* start *

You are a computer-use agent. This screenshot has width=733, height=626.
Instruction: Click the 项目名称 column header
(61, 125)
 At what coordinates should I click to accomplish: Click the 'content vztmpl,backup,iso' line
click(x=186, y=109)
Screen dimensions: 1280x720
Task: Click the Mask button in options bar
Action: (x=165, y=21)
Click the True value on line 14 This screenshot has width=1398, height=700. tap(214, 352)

* end *
* start *

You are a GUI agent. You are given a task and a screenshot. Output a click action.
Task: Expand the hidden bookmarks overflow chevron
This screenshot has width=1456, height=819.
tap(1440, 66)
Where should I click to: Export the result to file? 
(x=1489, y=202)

* end *

REQUIREMENTS — Could you revise the material between the lines holding "You are a computer-use" and "Click the True", inclusive, swapping "column header" for "column heading" and keeping everything else the same, and give back only those lines?

OUTPUT OF THE EXERCISE —
You are a computer-use agent. This screenshot has width=733, height=626.
Instruction: Click the 项目名称 column heading
(61, 125)
 At what coordinates should I click to accomplish: Click the 'content vztmpl,backup,iso' line
click(x=186, y=109)
Screen dimensions: 1280x720
Task: Click the Mask button in options bar
Action: (x=165, y=21)
Click the True value on line 14 This screenshot has width=1398, height=700. tap(214, 352)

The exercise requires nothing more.